4.11 Direct Test: Differential Analysis in M31

To rigorously test the environmental dependence of the P-L relation while eliminating galaxy-to-galaxy systematics, a differential analysis of Cepheids in M31 (Andromeda) was performed using both ground-based (Kodric et al. 2018) and space-based (HST/PHAT) catalogs.

Ground-Based Signal (Crowding Dominated)

The ground-based analysis ($N=1072$) comparing "Inner" ($R < 5$ kpc) versus "Outer" ($R > 15$ kpc) Cepheids reveals a statistically significant offset where Inner Cepheids appear systematically fainter ($\Delta W \approx +0.36$ mag) than their outer counterparts. However, matched-subsample tests indicate this signal is unstable against photometric quality cuts, suggesting it is driven by severe crowding in the inner bulge which biases background estimates and blending.

Space-Based Resolution (M31 HST)

- [ENTRIES SHOWN]:
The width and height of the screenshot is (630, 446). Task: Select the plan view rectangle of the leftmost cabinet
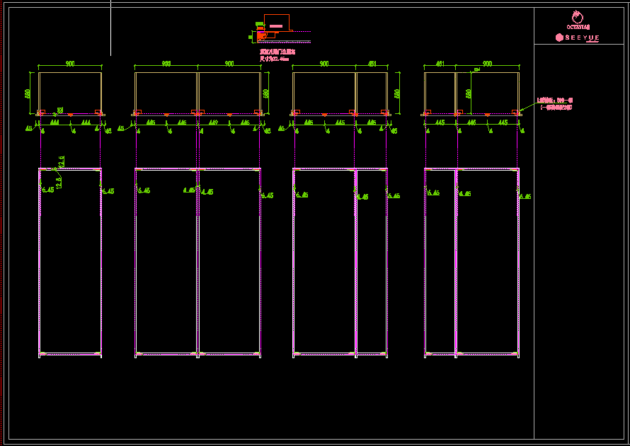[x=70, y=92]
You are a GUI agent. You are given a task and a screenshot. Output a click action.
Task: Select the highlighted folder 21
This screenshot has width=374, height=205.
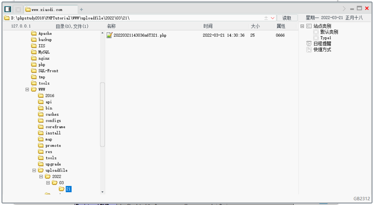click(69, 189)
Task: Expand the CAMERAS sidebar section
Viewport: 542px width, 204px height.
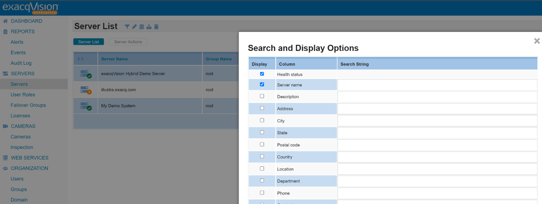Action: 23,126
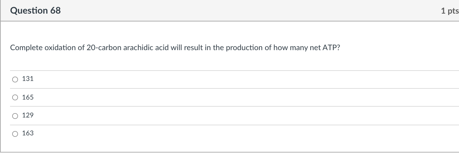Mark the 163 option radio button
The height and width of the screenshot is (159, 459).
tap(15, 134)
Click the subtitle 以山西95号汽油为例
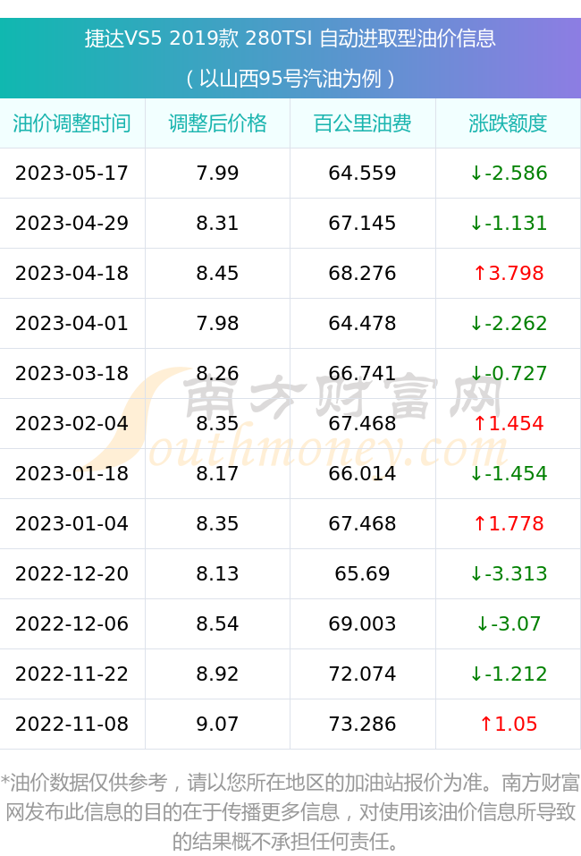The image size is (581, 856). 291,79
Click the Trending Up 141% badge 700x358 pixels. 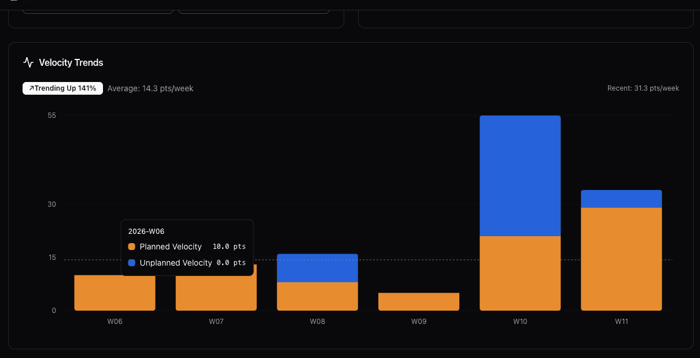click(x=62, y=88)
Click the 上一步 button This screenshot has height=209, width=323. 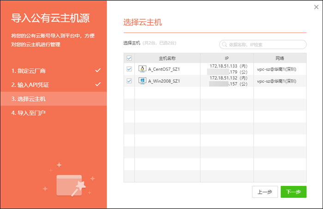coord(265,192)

--

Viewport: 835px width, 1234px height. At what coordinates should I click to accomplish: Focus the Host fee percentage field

---

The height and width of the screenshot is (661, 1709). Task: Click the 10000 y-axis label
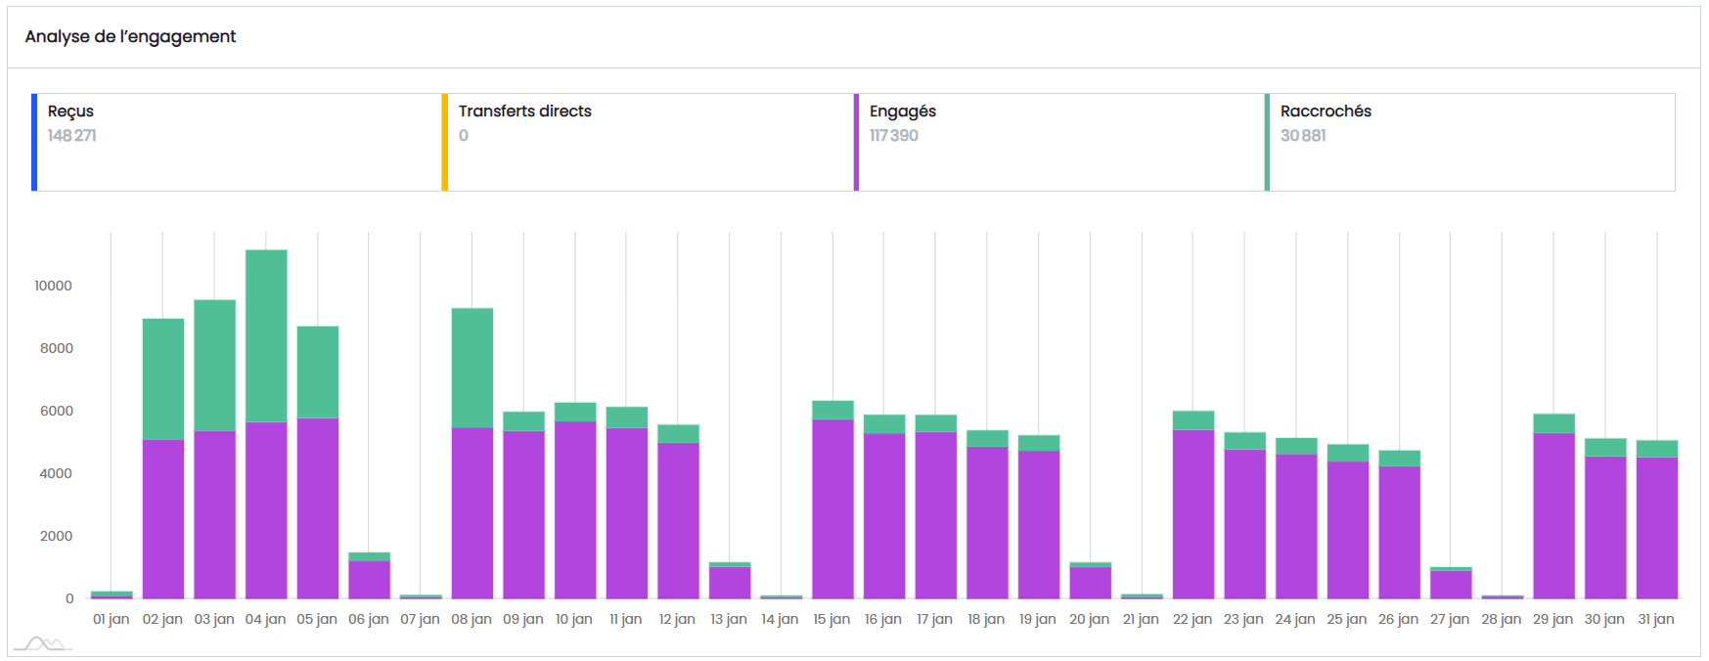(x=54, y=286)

- [PROBLEM SET]:
a) Copy the passage on Cepheids in M31 in full, word for word.
b) In the listing, take the lines from the one with "The width and" to the one with "[x=70, y=92]", and change "cabinet" to "cupboard". Return only those lines, with nothing else changed and the pictures left out.
The listing has nothing to do with the passage on Cepheids in M31.

- [THE RESPONSES]:
a)
4.11 Direct Test: Differential Analysis in M31

To rigorously test the environmental dependence of the P-L relation while eliminating galaxy-to-galaxy systematics, a differential analysis of Cepheids in M31 (Andromeda) was performed using both ground-based (Kodric et al. 2018) and space-based (HST/PHAT) catalogs.

Ground-Based Signal (Crowding Dominated)

The ground-based analysis ($N=1072$) comparing "Inner" ($R < 5$ kpc) versus "Outer" ($R > 15$ kpc) Cepheids reveals a statistically significant offset where Inner Cepheids appear systematically fainter ($\Delta W \approx +0.36$ mag) than their outer counterparts. However, matched-subsample tests indicate this signal is unstable against photometric quality cuts, suggesting it is driven by severe crowding in the inner bulge which biases background estimates and blending.

Space-Based Resolution (M31 HST)

b)
The width and height of the screenshot is (630, 446). Task: Select the plan view rectangle of the leftmost cupboard
[x=70, y=92]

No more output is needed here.